Short exercise: Rewrite as a numbered list, with blank lines omitted, everything from the line containing "You are a computer-use agent. Screen" down to the end of the lines, including both ends.

Material for this exercise:
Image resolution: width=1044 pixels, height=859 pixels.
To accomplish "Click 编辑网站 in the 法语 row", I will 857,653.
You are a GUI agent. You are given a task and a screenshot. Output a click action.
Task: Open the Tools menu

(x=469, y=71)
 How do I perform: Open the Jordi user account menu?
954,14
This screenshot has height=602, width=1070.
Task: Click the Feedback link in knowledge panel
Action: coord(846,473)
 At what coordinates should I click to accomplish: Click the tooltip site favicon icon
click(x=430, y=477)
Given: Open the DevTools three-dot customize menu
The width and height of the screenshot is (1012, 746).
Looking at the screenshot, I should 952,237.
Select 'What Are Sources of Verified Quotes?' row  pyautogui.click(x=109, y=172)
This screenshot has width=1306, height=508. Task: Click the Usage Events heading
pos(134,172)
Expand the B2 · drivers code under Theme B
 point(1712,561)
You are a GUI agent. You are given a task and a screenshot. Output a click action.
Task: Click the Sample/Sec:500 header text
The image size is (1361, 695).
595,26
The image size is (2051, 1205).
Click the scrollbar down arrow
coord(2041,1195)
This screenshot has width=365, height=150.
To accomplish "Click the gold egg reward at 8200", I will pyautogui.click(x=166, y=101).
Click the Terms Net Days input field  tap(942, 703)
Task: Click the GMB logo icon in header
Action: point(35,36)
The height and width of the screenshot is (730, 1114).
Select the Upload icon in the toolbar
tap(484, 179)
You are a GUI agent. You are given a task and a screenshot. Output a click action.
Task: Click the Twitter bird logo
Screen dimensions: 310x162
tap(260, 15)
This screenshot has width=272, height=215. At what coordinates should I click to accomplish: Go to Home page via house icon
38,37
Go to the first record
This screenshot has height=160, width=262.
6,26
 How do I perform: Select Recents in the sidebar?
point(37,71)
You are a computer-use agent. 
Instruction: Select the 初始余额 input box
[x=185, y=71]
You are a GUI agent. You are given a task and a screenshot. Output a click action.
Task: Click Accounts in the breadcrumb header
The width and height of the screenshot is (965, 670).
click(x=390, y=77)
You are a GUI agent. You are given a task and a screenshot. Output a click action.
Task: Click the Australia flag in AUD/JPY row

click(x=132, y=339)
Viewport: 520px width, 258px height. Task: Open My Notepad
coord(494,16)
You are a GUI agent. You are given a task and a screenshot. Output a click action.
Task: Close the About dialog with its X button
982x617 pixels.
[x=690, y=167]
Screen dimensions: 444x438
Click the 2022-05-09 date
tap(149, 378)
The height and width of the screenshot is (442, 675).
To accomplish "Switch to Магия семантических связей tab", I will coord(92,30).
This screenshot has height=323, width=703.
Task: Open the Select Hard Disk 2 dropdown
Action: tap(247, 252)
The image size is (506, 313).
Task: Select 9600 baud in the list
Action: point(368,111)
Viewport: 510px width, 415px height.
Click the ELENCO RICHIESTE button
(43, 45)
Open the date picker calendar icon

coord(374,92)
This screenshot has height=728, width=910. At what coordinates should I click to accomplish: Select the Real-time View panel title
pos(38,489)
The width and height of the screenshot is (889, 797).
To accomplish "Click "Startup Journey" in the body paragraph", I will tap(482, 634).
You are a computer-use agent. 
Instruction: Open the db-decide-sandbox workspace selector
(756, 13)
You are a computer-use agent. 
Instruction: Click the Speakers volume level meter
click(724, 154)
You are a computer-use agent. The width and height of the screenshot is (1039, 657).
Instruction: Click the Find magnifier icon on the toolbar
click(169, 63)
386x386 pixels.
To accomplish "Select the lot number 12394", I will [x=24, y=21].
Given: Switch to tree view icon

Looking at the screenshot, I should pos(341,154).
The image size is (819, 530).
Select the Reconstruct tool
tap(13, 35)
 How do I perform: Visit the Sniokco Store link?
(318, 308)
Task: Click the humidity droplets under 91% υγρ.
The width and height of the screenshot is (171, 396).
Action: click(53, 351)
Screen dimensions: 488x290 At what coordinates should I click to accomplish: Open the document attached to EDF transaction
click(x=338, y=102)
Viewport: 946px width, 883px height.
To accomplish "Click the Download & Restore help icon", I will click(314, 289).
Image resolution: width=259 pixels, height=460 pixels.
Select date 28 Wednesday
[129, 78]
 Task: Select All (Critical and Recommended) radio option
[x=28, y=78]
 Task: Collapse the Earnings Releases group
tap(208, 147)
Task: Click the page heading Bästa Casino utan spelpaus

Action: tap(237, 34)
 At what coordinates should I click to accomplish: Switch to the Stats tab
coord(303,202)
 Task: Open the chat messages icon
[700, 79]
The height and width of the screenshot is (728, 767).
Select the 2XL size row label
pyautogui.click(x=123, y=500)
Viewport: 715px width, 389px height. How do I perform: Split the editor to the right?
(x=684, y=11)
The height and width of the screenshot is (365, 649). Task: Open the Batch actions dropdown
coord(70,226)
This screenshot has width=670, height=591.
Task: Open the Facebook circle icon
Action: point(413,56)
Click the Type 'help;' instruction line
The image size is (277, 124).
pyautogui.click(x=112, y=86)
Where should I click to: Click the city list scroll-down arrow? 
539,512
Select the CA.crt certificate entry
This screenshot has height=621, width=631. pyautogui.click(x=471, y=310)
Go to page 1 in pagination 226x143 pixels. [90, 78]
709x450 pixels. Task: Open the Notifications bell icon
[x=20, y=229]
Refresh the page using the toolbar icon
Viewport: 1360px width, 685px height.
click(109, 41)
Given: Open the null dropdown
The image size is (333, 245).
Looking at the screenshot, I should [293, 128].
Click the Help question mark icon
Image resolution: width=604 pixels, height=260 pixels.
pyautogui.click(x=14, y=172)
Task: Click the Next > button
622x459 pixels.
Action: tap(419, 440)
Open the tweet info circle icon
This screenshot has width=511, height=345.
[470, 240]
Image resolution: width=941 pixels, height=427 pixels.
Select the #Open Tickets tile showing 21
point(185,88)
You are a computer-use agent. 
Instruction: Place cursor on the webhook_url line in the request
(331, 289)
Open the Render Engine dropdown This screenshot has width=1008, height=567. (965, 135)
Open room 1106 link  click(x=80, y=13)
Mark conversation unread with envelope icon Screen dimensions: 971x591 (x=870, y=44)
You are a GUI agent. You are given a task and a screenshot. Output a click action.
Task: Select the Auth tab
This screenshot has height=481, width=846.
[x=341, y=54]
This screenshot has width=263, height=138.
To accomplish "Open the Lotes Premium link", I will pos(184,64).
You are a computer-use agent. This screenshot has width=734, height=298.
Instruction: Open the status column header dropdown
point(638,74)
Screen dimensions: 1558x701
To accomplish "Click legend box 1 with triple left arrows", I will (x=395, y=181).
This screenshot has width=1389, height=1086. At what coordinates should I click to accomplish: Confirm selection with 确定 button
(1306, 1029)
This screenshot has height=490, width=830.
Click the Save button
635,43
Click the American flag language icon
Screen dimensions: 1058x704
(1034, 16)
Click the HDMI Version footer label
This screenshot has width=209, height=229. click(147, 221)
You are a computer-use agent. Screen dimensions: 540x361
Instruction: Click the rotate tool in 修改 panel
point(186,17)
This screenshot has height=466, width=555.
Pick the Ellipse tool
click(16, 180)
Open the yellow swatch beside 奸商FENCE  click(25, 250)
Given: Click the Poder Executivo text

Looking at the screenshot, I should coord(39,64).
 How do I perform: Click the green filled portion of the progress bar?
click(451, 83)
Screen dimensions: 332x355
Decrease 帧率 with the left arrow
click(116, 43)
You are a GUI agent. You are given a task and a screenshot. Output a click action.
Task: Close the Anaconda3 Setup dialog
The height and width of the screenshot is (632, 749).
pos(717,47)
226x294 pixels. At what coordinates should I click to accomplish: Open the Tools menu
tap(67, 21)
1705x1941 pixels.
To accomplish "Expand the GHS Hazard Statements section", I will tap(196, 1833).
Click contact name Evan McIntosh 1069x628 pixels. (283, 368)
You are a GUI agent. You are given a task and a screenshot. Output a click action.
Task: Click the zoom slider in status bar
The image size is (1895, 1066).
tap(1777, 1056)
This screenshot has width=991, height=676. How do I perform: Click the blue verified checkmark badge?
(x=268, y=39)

Reply:
1. You are a computer-use agent. Screen dimensions: 540x361
2. Instruction: Click the rotate tool in 修改 panel
3. point(186,17)
4. This screenshot has height=466, width=555.
5. Pick the Ellipse tool
6. click(16, 180)
7. Open the yellow swatch beside 奸商FENCE  click(25, 250)
8. Given: Click the Poder Executivo text
9. Looking at the screenshot, I should coord(39,64).
10.  How do I perform: Click the green filled portion of the progress bar?
11. click(451, 83)
12. Screen dimensions: 332x355
13. Decrease 帧率 with the left arrow
14. click(116, 43)
15. You are a GUI agent. You are given a task and a screenshot. Output a click action.
16. Task: Close the Anaconda3 Setup dialog
17. The height and width of the screenshot is (632, 749).
18. pos(717,47)
19. 226x294 pixels. At what coordinates should I click to accomplish: Open the Tools menu
20. tap(67, 21)
21. 1705x1941 pixels.
22. To accomplish "Expand the GHS Hazard Statements section", I will tap(196, 1833).
23. Click contact name Evan McIntosh 1069x628 pixels. (283, 368)
24. You are a GUI agent. You are given a task and a screenshot. Output a click action.
25. Task: Click the zoom slider in status bar
26. The image size is (1895, 1066).
27. tap(1777, 1056)
28. This screenshot has width=991, height=676. How do I perform: Click the blue verified checkmark badge?
29. (x=268, y=39)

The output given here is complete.